Given exercise: From the data below, put everything from the line containing "At what (x,y)" down to the line containing "Looking at the", both included, into a Markdown table with the columns Row and Line. Skip blank lines and leave the pictures out.

Material for the task:
== == ==

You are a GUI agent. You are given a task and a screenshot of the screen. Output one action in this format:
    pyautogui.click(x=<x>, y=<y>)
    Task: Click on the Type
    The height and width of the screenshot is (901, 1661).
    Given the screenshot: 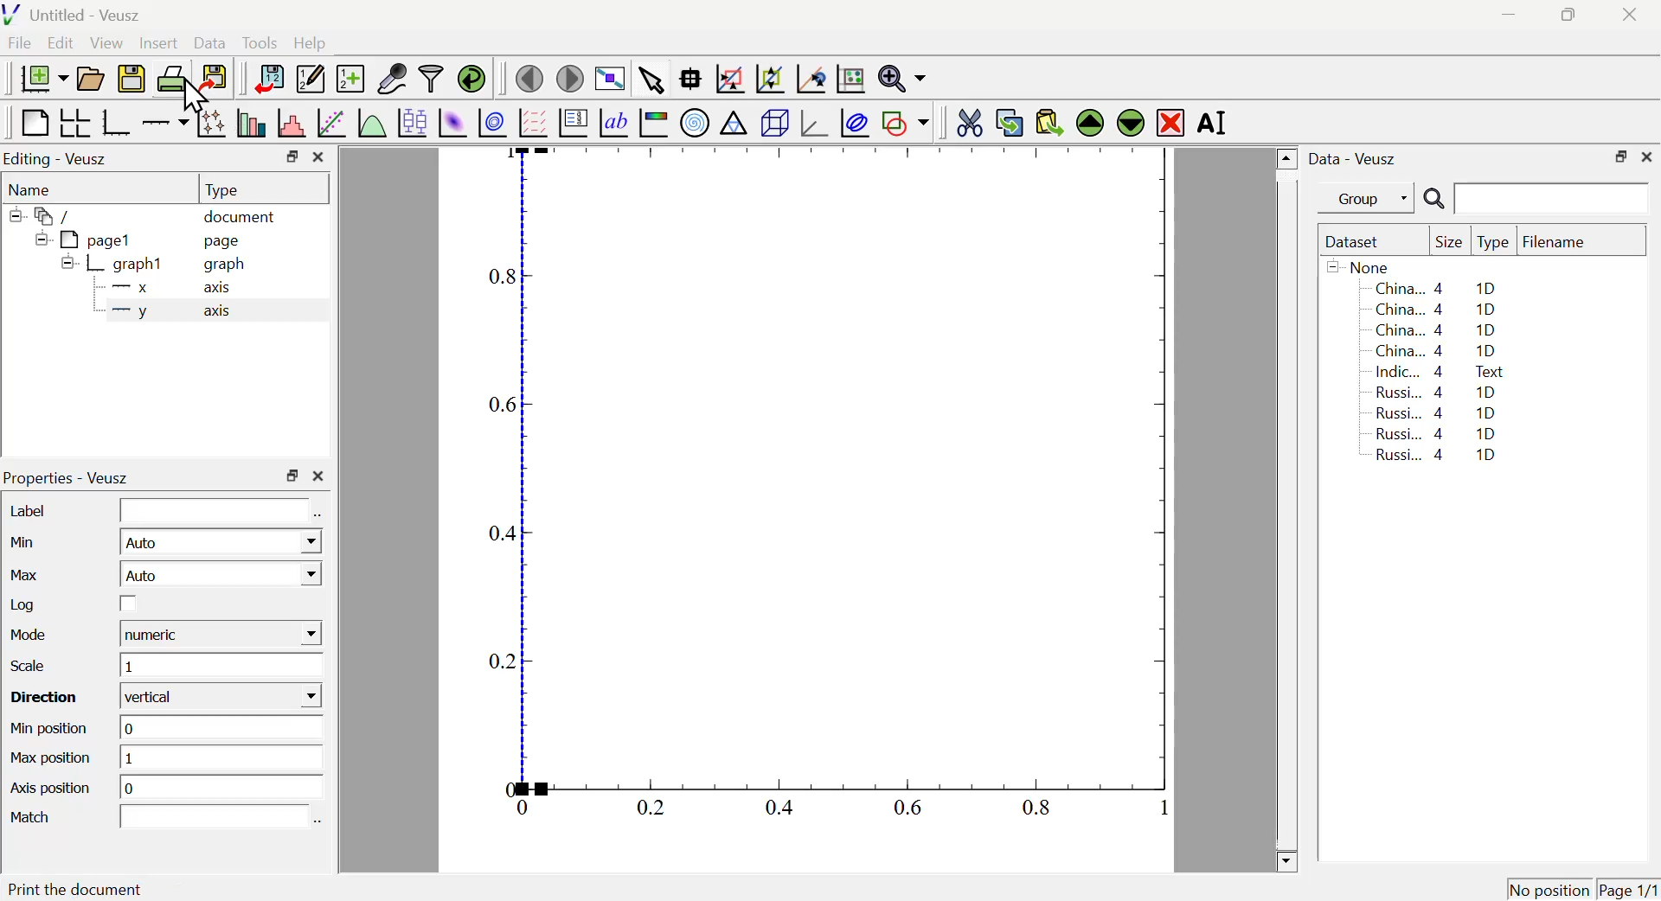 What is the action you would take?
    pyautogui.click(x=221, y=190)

== == ==

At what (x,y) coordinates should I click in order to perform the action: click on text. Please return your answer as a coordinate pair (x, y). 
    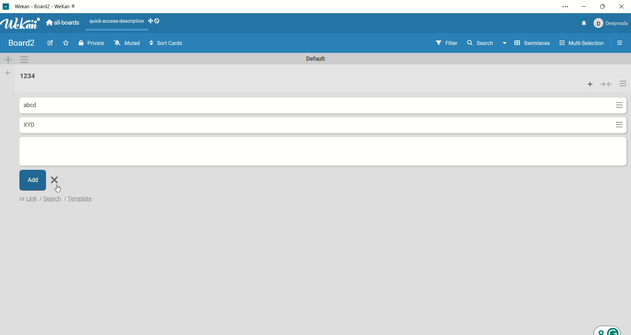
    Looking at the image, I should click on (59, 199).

== == ==

Solution for this task:
| Row | Line |
|---|---|
| 1 | At what (x,y) coordinates should I click in order to perform the action: click on text. Please return your answer as a coordinate pair (x, y).  |
| 2 |     Looking at the image, I should click on (59, 199). |